[Dataset entries]

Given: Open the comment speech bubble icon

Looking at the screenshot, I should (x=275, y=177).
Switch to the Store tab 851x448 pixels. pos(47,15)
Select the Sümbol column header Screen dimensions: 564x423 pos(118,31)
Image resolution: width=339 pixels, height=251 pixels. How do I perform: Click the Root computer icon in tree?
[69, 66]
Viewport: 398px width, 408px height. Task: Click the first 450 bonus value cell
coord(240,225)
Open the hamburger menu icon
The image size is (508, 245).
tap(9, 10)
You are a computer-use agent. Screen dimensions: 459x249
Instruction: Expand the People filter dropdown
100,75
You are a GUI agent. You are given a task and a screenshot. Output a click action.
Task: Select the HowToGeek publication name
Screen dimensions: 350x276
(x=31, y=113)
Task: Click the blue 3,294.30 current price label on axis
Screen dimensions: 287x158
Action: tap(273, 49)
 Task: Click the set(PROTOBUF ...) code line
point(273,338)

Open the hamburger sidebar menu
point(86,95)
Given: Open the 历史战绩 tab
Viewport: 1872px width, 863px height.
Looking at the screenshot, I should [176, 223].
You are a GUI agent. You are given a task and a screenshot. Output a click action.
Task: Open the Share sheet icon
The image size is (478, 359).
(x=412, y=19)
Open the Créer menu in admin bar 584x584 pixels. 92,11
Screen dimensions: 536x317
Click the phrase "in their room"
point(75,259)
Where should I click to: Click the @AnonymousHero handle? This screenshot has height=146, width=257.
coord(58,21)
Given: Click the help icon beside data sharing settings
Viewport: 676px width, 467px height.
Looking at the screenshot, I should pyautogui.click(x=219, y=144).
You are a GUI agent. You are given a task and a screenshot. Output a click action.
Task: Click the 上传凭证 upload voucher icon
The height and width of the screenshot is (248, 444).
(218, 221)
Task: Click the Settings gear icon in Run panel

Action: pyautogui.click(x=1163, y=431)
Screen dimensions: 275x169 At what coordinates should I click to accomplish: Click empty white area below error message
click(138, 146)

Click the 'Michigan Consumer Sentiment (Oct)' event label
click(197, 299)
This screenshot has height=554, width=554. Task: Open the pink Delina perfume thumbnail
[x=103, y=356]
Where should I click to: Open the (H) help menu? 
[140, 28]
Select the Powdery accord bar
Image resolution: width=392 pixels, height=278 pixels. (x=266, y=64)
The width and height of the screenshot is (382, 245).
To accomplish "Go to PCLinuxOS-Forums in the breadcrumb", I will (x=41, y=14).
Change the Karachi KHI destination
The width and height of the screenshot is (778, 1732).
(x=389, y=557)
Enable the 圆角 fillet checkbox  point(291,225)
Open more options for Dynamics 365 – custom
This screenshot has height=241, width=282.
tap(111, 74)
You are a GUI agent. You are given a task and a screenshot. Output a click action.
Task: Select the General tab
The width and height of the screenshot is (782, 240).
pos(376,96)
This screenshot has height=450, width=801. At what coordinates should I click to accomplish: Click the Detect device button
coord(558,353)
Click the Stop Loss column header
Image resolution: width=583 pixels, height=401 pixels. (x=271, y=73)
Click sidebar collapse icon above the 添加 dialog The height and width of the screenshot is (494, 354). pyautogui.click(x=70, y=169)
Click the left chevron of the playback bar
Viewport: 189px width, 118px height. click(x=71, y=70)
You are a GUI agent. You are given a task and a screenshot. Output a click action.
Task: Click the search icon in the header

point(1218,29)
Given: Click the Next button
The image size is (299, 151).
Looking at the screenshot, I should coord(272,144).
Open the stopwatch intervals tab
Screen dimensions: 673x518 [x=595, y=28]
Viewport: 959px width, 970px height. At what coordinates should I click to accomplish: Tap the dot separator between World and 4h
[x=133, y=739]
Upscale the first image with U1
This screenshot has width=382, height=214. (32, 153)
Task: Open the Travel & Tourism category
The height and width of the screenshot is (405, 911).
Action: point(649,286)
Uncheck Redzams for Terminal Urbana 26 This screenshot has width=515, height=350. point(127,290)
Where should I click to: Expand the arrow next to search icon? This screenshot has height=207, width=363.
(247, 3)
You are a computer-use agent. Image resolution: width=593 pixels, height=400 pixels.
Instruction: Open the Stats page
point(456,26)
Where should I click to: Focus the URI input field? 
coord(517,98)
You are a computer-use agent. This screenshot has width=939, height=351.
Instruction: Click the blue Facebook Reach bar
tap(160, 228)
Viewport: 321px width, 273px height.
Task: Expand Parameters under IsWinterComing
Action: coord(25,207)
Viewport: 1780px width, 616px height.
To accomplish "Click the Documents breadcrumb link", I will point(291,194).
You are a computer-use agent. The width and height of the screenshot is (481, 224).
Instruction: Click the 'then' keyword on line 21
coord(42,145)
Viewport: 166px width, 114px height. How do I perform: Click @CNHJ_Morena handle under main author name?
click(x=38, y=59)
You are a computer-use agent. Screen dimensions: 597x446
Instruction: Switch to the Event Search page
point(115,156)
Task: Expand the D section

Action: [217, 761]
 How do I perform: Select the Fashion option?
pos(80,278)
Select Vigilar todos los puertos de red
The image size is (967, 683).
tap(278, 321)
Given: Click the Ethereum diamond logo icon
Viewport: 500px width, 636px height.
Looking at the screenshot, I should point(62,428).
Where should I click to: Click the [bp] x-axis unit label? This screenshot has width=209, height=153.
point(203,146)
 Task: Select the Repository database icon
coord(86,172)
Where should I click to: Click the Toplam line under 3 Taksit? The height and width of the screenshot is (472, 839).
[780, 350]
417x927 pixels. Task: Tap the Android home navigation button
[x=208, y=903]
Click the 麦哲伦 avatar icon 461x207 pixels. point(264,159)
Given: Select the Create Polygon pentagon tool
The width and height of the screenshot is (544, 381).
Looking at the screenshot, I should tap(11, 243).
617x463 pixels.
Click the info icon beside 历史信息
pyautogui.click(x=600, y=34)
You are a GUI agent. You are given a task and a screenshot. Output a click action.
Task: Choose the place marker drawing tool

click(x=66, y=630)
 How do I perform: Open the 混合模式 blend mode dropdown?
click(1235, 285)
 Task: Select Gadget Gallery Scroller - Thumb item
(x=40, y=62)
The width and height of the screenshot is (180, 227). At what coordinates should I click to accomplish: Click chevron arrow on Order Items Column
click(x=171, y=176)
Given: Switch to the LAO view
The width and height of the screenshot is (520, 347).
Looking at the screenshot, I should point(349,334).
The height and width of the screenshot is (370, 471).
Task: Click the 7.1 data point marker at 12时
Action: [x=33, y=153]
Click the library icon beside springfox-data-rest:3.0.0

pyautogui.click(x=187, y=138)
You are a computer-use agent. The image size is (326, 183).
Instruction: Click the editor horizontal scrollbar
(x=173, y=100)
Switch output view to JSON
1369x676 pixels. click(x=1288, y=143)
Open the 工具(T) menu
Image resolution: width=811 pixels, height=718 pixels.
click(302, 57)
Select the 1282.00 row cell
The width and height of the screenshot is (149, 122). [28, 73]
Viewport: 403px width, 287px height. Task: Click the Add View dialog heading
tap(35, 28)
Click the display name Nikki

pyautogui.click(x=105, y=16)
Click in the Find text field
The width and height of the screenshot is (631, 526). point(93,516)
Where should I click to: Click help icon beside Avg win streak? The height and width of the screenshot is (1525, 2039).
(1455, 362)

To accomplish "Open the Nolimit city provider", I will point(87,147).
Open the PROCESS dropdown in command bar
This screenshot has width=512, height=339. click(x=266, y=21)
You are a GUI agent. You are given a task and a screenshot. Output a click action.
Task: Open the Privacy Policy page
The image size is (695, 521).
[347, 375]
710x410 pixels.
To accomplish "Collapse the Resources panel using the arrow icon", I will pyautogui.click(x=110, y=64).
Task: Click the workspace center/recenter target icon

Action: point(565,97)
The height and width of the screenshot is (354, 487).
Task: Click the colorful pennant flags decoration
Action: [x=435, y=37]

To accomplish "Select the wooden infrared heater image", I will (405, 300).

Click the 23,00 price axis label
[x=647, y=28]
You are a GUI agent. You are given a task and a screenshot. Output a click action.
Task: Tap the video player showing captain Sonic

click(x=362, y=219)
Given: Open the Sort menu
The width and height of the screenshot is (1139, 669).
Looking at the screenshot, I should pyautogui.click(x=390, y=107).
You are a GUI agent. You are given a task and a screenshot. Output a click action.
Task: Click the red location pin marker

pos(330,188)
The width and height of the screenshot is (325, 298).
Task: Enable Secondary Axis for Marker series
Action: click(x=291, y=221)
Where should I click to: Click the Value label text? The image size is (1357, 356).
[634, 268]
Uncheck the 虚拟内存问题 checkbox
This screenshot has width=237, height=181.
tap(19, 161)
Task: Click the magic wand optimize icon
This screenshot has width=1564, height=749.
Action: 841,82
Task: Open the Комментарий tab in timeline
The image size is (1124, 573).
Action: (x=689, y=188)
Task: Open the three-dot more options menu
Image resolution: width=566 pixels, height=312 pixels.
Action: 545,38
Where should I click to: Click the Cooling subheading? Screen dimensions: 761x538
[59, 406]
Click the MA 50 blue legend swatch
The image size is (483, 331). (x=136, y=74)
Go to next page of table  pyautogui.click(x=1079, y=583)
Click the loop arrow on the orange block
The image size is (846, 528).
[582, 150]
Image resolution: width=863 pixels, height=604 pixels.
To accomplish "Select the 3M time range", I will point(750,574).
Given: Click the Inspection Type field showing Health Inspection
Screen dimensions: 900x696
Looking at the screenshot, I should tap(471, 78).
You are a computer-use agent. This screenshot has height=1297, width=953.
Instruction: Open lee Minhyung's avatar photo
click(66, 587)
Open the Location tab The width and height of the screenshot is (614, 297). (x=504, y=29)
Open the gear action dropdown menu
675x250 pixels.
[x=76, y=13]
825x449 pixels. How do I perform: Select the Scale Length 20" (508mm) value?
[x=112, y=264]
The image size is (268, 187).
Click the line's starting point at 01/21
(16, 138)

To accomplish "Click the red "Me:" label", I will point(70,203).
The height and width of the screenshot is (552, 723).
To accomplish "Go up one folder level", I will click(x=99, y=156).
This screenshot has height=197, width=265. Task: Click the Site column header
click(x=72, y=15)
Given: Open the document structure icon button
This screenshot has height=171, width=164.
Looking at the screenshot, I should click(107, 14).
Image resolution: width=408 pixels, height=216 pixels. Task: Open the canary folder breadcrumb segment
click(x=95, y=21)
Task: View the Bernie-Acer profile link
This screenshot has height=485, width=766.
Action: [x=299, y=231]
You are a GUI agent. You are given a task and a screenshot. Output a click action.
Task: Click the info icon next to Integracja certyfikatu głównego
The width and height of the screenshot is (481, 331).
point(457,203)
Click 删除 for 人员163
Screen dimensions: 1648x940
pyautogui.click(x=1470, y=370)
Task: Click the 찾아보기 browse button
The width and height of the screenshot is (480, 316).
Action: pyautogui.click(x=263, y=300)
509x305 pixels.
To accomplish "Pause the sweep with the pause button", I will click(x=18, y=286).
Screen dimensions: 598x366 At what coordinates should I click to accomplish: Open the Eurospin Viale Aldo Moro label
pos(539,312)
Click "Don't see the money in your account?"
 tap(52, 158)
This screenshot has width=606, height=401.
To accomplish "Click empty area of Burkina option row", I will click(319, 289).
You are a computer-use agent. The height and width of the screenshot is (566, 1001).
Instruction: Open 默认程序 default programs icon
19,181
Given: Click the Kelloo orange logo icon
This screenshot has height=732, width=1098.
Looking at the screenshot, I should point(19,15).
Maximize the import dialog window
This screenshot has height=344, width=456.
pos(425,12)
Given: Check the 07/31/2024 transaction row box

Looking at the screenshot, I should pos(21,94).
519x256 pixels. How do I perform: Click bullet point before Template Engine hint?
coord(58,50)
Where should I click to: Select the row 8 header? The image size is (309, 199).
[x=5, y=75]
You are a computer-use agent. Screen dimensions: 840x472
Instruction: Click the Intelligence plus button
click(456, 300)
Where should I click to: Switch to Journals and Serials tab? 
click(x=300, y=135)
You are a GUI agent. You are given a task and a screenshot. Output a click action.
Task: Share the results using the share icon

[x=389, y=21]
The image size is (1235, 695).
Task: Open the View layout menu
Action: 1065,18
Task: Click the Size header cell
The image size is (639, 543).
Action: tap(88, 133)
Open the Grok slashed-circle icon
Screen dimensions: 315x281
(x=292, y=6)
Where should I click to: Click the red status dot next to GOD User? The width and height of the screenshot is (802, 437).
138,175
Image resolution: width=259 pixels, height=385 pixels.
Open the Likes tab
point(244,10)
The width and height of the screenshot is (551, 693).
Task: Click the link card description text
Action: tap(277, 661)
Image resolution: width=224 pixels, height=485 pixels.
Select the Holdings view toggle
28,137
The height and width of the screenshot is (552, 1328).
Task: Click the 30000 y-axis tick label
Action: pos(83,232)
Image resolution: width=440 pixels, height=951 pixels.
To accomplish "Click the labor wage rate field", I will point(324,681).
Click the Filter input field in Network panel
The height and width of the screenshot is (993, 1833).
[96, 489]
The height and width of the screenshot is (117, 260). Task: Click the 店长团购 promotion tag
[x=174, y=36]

▶ **WORK TO BE COMPLETED**:
Where a line of the data contains the string "logo", include it in a count, and state that count alone.

▶ **OUTPUT FOR THIS EXERCISE**:
2